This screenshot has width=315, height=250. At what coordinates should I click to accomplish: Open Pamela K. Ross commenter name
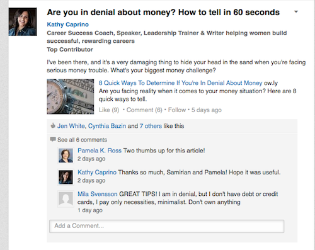(x=100, y=151)
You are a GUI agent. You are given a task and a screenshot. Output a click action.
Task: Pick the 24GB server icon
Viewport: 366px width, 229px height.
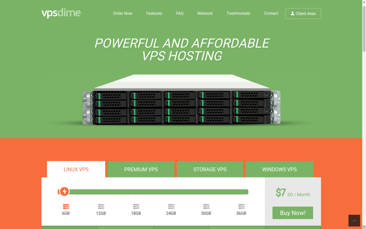click(x=171, y=206)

WORK INSTRUCTION: Retype all entries exactly as they appear, dropping the images.

ANSWER BELOW:
This screenshot has width=315, height=250. At what coordinates should I click to accomplish: Open Pamela K. Ross commenter name
(x=100, y=151)
You are a GUI agent. You are given a task and a screenshot. Output a click action.
Task: Pick the 24GB server icon
Viewport: 366px width, 229px height.
click(x=171, y=206)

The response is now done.